My project was based at NIAB-EMR working alongside Thomas Heaven. The project was focused upon Venturia inaequalis, an ascomycete fungus which is responsible for causing apple scab; one of the most economically important diseases affecting commercially grown apples. Apple scab is characterised by the presence of scab-like lesions on the fruit and leaves of apples trees. The current treatment for apple scab outbreaks involves spraying the orchard up to twenty times a season with fungicides, most commonly sterol demethylation inhibitors (DMI). However, the frequent use of fungicides has placed selection pressure on the pathogen resulting in the evolution of resistant strains. My project was part of an investigation into those resistant strains.
Isolates of V. inaequalis that demonstrated resistance and susceptibility to fungicides were crossed and grown on agar plates in order to produce mapping populations with recombinant genomes. Throughout the project the progeny from successful crosses were isolated by transferring sexual spores (ascospores) contained within asci to new agar plates in order to grow colonies. A key part of the project was extracting DNA from the parent V. inaequalis isolates from which genes of interest were amplified using PCR, specifically the CYP51A1 gene that codes for the target of DMI class fungicides. The main technique used throughout the project was PCR to identify wild type or mutant alleles within a gene or section of a gene, which was achieved by using a range of primers. Resulting PCR products were visualised using gel electrophoresis. This process taught me how to troubleshoot by giving me experience of optimising protocols. The concentration of DNA was measured using a spectrophotometer in order to determine if the concentration of purified PCR products was high enough to be sent off for diagnostic sequencing.
The results of my project have implications for research into scab fungicide resistance, in the future the genomes from the crosses will be sequenced as part of Thomas’ PhD. By using results looking at the dose response to fungicides in the different progeny isolates it will be possible to map the resistance trait and identify the QTL for fungicide resistance in V. inaequalis. Ascertaining the genetic basis of the resistance trait will lay down the foundations for identifying fungicide resistant samples in the field, which would be valuable to commercial growers.

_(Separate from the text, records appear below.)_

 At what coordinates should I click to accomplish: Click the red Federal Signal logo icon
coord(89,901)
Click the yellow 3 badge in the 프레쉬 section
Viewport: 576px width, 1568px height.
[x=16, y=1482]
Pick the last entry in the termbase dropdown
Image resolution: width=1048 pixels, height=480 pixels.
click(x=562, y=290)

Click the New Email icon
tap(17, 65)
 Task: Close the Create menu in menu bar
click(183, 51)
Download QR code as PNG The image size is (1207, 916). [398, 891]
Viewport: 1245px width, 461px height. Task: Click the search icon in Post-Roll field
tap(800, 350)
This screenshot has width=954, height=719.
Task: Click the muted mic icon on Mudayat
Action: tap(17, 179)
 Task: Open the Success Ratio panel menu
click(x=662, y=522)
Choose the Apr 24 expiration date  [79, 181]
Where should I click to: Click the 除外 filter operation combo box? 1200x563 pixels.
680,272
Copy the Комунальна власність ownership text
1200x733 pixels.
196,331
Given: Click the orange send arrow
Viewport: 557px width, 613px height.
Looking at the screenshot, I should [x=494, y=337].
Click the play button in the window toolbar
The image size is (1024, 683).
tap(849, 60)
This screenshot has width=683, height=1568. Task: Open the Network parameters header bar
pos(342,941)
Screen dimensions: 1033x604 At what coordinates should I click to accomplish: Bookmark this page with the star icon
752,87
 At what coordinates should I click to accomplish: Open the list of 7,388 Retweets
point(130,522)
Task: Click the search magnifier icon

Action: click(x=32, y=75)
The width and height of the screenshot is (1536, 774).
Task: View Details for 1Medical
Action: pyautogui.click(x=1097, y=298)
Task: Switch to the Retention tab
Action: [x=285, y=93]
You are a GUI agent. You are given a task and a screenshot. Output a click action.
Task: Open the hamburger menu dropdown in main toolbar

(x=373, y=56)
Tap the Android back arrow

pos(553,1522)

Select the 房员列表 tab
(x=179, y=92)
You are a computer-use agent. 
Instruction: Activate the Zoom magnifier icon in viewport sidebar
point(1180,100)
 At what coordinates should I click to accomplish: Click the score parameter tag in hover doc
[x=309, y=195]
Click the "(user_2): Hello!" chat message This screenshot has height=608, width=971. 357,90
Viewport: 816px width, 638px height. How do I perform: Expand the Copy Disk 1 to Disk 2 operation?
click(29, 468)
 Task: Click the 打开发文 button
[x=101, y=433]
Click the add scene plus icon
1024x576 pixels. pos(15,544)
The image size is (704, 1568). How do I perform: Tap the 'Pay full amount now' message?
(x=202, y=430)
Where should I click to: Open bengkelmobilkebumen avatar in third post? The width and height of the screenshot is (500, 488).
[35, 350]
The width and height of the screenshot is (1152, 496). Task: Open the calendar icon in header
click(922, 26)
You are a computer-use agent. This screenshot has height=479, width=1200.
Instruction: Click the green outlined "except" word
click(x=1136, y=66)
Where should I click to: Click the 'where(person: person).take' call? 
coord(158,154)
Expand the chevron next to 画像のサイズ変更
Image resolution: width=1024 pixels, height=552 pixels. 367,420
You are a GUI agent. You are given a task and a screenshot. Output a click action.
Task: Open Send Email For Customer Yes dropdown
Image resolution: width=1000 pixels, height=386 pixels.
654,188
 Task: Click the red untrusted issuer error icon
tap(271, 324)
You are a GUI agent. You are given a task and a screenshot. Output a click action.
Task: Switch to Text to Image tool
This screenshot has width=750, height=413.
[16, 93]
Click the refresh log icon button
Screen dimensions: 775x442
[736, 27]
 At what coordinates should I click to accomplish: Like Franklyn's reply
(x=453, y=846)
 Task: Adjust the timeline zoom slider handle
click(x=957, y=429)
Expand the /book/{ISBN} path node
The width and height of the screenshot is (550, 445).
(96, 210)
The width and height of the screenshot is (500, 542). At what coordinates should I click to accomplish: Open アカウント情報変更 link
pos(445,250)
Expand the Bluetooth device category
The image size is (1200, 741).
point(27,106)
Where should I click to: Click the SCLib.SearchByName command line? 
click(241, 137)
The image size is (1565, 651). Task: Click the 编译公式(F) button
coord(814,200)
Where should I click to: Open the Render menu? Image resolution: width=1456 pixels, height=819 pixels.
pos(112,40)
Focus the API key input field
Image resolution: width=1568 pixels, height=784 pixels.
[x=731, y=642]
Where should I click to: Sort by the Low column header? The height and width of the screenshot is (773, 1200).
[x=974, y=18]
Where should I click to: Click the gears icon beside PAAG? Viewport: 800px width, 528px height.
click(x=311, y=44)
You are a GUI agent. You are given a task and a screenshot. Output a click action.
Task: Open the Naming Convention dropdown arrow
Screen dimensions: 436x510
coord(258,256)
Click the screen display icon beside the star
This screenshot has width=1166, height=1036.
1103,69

This summer project has been a fantastic opportunity during which I have learnt a variety of techniques and skills, including DNA extraction and purification, which I am looking forward to applying during my final year lab project when I return to the University of Kent. Additionally, this project has provided me with an invaluable insight and understanding of working in a research environment and the perseverance required as part of scientific investigations. As a result of the experience I have been inspired to pursue a PhD after I graduate. I would like to thank Thomas along with everyone else in the GGB lab for making me feel welcome and helping me throughout the summer.